The past year’s disruptive wildfire seasons following extended droughts in Australia and California have given us a sobering glimpse of the future that the United Nations Intergovernmental Panel on Climate Change has warned we will face if we fail to limit global warming to 1.5℃ above pre-industrial levels. In light of these impending, catastrophic risks, our understanding of environmentalism, and what it means to be an environmentalist, is due for a critical reappraisal.
Historically, environmentalism has signaled a commitment to conservation and preservation– the latter an effort to return to some past pristine environment. Yet natural scientists, social scientists, and humanities scholars alike have underscored that the notion of an ahistorical, untouched nature is a faulty one. If we are to reorient the environmental movement’s goals and actions to avert crisis, we must reassess how we assign value to different ecosystems and human communities. To be sure, protecting open spaces and wild lands is still important as a part of the future management of our ecosystems, as they ensure crucial environmental protections for habitats that preserve our biodiversity, create carbon sinks that lower greenhouse gas levels, and provide natural areas we enjoy being in. Yet our current crisis requires that we also look to those less idealized environments—cities, suburbs, and industrial areas—and understand that we must also include them in our vision for overcoming the challenges of climate change.

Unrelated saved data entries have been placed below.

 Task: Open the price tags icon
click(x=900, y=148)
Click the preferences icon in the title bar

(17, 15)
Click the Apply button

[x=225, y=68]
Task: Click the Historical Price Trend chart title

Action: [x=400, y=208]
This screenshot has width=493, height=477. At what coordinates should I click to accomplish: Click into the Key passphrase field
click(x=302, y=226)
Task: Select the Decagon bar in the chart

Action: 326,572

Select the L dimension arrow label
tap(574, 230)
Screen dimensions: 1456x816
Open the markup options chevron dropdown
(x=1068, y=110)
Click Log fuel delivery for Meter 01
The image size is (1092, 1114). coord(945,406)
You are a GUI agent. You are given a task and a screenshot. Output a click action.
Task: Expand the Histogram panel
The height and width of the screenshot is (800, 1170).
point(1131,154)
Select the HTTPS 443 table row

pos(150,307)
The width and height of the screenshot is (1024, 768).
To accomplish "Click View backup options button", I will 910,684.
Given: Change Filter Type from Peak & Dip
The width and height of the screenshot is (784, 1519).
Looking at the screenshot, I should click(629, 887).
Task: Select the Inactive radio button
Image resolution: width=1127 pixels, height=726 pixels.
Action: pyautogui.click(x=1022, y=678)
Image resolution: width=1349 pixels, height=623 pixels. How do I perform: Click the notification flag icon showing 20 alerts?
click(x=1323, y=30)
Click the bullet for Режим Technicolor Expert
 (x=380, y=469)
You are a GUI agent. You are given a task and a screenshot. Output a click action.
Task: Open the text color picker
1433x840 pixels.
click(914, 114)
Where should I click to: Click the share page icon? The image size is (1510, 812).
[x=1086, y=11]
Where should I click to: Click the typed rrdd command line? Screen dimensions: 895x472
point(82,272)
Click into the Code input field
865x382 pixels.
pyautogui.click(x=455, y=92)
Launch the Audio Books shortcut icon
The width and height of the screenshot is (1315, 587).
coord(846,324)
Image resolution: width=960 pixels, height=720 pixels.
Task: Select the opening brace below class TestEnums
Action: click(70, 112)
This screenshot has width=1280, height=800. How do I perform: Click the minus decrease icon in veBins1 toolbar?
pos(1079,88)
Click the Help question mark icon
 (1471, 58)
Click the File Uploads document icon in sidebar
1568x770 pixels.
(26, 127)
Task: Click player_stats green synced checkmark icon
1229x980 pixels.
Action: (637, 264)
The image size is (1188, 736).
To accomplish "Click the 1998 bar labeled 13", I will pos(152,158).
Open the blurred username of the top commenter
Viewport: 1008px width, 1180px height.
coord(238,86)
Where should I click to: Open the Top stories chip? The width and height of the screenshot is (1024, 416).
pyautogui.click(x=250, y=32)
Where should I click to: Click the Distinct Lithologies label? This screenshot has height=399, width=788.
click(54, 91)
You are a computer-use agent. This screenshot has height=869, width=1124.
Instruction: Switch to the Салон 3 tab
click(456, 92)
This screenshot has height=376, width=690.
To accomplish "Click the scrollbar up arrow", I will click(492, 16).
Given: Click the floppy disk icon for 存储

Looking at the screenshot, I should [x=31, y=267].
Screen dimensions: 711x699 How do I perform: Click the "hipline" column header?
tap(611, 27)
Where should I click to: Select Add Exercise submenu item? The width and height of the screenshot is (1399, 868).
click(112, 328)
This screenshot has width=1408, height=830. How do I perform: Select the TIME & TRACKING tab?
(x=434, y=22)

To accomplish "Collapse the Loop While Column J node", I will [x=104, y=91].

We propose rethinking environmentalism through the lens of resilience. Resilience offers an approach to the environmental crisis that differs in worldview and practice from the preservationist management strategies commonly associated with Earth Day and environmentalism more broadly. Whereas preservation focuses on returning to a fixed, idealized past environment, resilience emphasizes a roll-with-the-punches-like approach to living with and managing environmental change. Ecologists generally define resilience as a system’s ability to return to its prior condition after a disturbance, with more resilient systems mitigating the impacts of disturbance more quickly and completely.